Autologous Drug-Resistant Gamma-Delta T cells

INB-200 is our genetically modified autologous gamma-delta T cell product candidate for the treatment of solid tumors. This product is the first genetically engineered gamma-delta T cell therapy to be administered to patients and is currently in a Phase 1 clinical trial. Our initial indication is newly diagnosed Glioblastoma (GBM).

Since 2005 the standard of care treatment for GBM has been surgical resection followed by radiation and chemotherapy, referred to as the Stupp regimen. Currently, the majority of patients relapse in less than one year with very few patients surviving beyond five years. We engineered INB-200 to be resistant to alkylating chemotherapy such that it can be used as an adjuvant with the current standard-of-care to potentially drive improved anti-tumor response. The Phase 1 repeat dose escalation clinical trial of INB-200 is being conducted in newly diagnosed GBM patients at the O’Neal Comprehensive Cancer Center at the University of Alabama at Birmingham.


Allogeneic Gamma-Delta T cells

INB-100 is our allogeneic product candidate, initially developed for the treatment of patients with acute leukemia undergoing hematopoietic stem cell transplantation (HSCT). This is the first clinical trial of an expanded and activated allogeneic gamma delta T cell immunotherapy.

HSCT procedures have increased over the last 20 years, with over 9,000 patients treated in the United States in 2018. Our scientific founder, Dr. Lawrence Lamb, Ph.D., was the first person in the early 1990’s to describe a survival benefit in HSCT patients with naturally elevated levels of circulating gamma-delta T cells.
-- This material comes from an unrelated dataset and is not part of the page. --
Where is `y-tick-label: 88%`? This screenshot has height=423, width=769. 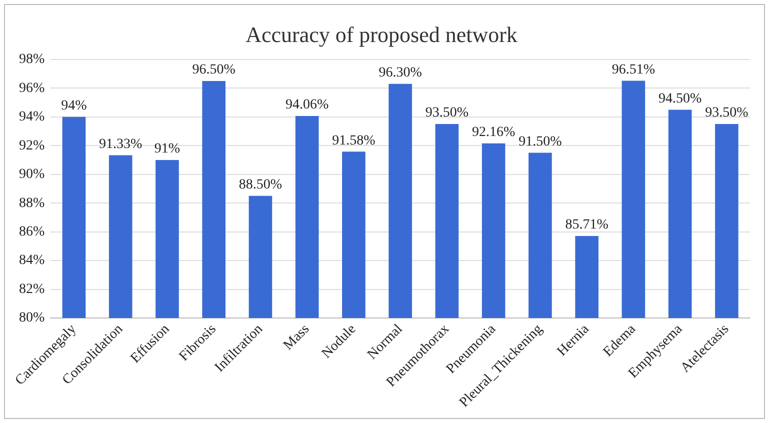
y-tick-label: 88% is located at coordinates (32, 204).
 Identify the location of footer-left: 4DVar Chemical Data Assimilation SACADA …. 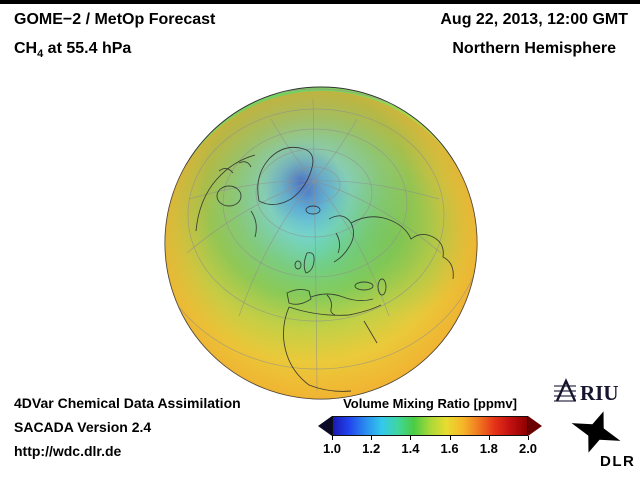
(128, 432).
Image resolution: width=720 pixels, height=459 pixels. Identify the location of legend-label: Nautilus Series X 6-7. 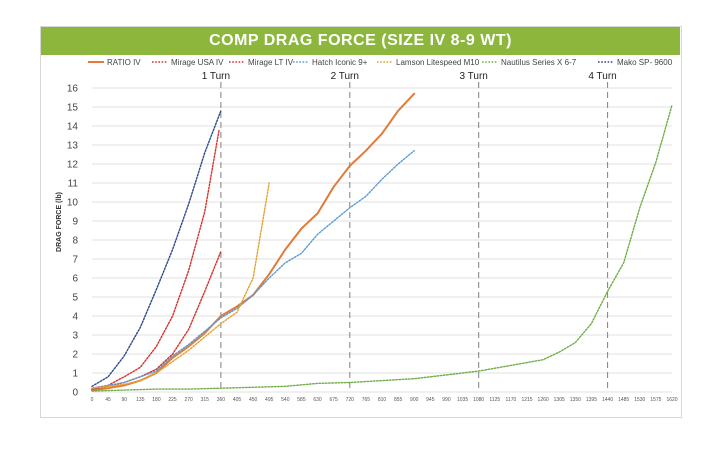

INB-100 was designed to translate this observation into a treatment and provides donor derived allogeneic gamma-delta T cells to patients following their HSCT. We believe the ability of INB-100 to kill residual cancerous cells, coupled with the correlation between gamma-delta T cells and longer-lasting remissions in allogeneic HSCT patients, may provide a benefit in combination with the standard of care. We are conducting a Phase 1 dose escalation clinical trial of INB-100 in allogeneic HSCT patients at the University of Kansas Cancer Center.


Allogenic Drug-Resistant Gamma-Delta T cells

INB-400 is a preclinical product candidate expanding the application of DRI gamma-delta T cells into other solid tumor types through the development of allogeneic or “off-the-shelf” drug resistant gamma-delta T cell therapy. We aim to take the clinical results from the ongoing INB-200 and INB-100 clinical trials to provide the safety data to support an IND submission for INB-400. The INB-400 product candidate will be a genetically modified DRI allogeneic candidate with an initial indication in newly diagnosed GBM. IN8bio anticipates also investigating antitumor activity in other solid tumors commonly treated with alkylating agents such as TMZ, darcarbazine and nitrosoureas.


Drug-Resistant CAR Gamma-Delta T cells

INB-300 is a preclinical product candidate with our DRI and CAR gamma-delta T cell combining our expertise in gamma-delta T cells, our DRI technology and a novel CAR-directed against the Cholotoxin peptide. Chlorotoxin binds to GBM and has been previously developed as a tumor paint in this setting. Chlorotoxin has also been observed to bind other solid tumors including lung, breast and prostate cancers, among others. This program is currently in animal models.